* begin Page excerpt *

# Cichlid tankmates with german rams?



## gutted (Mar 7, 2012)

I have a 75g (48x18) with 9 ram cichlids (4 german blue & 5 gold) and I need suggestions for possible cichlid tankmates. I was possibly thinking of a rainbow cichlid, some kind of geophagus or apistogramma agassizi or borelli. If all else fails I can always do angelfish. My tank is 82F, 7.2 PH and hard Chicago water. Ill have to recheck the water to get the exact number but its pretty hard.


----------



## irondan (Nov 22, 2007)

you could try keyhole cichlids
http://badmanstropicalfish.com/profiles/profile64.html


----------



## DeadFishFloating (Oct 9, 2007)

Most dwarf cichlids don't like hard water. Personally I'd wait and see how your Blue and Gold rams go for a couple of months before thinking about adding any other dwarves. No reason to buy more dwarves only to see them all die over time as they don't like the water.


----------



## RayQ (Sep 26, 2007)

Good call DFF. Also, the Rams will be a lot more timid than a Rainbow or most of the Geophagus, you will likely find the Rams are hiding most of the time.


----------



## BelieveInBlue (Jul 17, 2011)

9 rams in a 4 foot tank already seems like a bit much, especially once they pair off... Angels or discus might work, but I'd steer clear of bottom dwelling dwarves...


----------



## gutted (Mar 7, 2012)

irondan said:


> you could try keyhole cichlids
> http://badmanstropicalfish.com/profiles/profile64.html


Nice suggestion! Ill do some research on them.



DeadFishFloating said:


> Most dwarf cichlids don't like hard water. Personally I'd wait and see how your Blue and Gold rams go for a couple of months before thinking about adding any other dwarves. No reason to buy more dwarves only to see them all die over time as they don't like the water.


I picked up the german blues from a local breeder who keeps them in hard water and the gold ones came from a breeder in vegas who keeps them in hard water as well.



RayQ said:


> Good call DFF. Also, the Rams will be a lot more timid than a Rainbow or most of the Geophagus, you will likely find the Rams are hiding most of the time.

* end Page excerpt *

_Task list_:
(1) In the forum thread about tankmates for German rams, what temperature and pH does the original poster report for the tank?
(2) List every fish the original poster names in the first post of the German rams thread as a possible tankmate.
(3) Carry the German rams forum thread on from the last quoted post.

* begin Provided material *

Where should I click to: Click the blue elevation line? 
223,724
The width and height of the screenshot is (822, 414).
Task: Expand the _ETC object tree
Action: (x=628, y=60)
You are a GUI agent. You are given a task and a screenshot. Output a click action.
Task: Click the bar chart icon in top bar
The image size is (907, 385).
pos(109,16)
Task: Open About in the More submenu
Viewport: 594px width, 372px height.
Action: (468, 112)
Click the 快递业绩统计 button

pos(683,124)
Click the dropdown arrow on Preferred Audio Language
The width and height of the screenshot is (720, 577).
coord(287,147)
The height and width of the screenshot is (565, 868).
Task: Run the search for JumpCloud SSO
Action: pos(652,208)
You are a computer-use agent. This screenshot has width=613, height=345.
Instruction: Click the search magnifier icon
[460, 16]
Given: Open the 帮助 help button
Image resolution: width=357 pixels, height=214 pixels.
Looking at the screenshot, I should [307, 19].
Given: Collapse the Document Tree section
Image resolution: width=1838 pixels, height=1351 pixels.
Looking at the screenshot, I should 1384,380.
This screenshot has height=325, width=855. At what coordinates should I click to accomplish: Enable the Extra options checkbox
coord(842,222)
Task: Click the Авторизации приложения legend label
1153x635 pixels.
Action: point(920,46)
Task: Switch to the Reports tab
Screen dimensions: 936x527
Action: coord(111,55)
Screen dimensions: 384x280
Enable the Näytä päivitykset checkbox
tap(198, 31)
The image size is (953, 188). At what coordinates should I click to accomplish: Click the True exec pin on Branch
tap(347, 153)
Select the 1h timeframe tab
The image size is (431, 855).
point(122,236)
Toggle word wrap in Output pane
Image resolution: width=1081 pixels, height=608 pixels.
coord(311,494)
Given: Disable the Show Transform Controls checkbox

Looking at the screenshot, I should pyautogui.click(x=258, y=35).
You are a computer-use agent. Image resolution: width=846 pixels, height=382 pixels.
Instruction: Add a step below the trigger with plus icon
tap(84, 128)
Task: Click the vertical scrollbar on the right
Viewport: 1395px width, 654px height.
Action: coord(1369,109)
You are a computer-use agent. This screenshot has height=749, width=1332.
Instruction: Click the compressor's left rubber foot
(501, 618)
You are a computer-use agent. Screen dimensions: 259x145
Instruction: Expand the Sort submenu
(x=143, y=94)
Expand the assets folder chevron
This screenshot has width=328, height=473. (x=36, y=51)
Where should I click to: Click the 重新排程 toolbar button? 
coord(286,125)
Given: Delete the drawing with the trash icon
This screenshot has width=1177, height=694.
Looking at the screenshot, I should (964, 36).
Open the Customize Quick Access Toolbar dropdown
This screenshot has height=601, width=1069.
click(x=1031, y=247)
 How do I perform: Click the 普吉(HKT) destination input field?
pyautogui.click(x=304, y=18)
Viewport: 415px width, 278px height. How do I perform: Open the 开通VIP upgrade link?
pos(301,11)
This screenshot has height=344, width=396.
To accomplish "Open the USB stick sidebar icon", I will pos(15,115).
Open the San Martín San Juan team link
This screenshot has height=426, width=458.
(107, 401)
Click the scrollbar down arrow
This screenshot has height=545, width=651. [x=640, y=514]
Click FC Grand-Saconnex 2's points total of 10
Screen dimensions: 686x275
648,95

* end Provided material *

_Task responses_:
(1) The tank is at 82F with a pH of 7.2.

(2) Rainbow cichlid, geophagus, Apistogramma agassizi, Apistogramma borelli, angelfish

(3)
Ok. I guess Ill scratch those 2 off the list.



BelieveInBlue said:


> 9 rams in a 4 foot tank already seems like a bit much, especially once they pair off... Angels or discus might work, but I'd steer clear of bottom dwelling dwarves...


Right now theyre still pretty small. The 2 male german blues are maybe 1.25" and the female german blues and gold rams are .75"-1". I may move a pair or 2 to their own tank if I try my hand at breeding. And/or I may sell some of the gold rams keeping the best pair I like.

Thanks guys for all the input! Keep them coming!


----------



## neutrino (May 4, 2007)

I've had them with angels, discus, curviceps, rainbowfish (not rainbow cichlids), one or two festivum, a variety of tetras, farowella... and those are just what I can recall, I'm sure there were others. Never kept as many as 9 in a tank, though, so can't comment on that... also kept them with apistos, but it was more like 2 or 3 rams plus 2 or 3 apistos-- and lots of plants (this was in a 75).


----------



## gutted (Mar 7, 2012)

neutrino said:


> I've had them with angels, discus, curviceps, rainbowfish (not rainbow cichlids), one or two festivum, a variety of tetras, farowella... and those are just what I can recall, I'm sure there were others. Never kept as many as 9 in a tank, though, so can't comment on that... also kept them with apistos, but it was more like 2 or 3 rams plus 2 or 3 apistos-- and lots of plants (this was in a 75).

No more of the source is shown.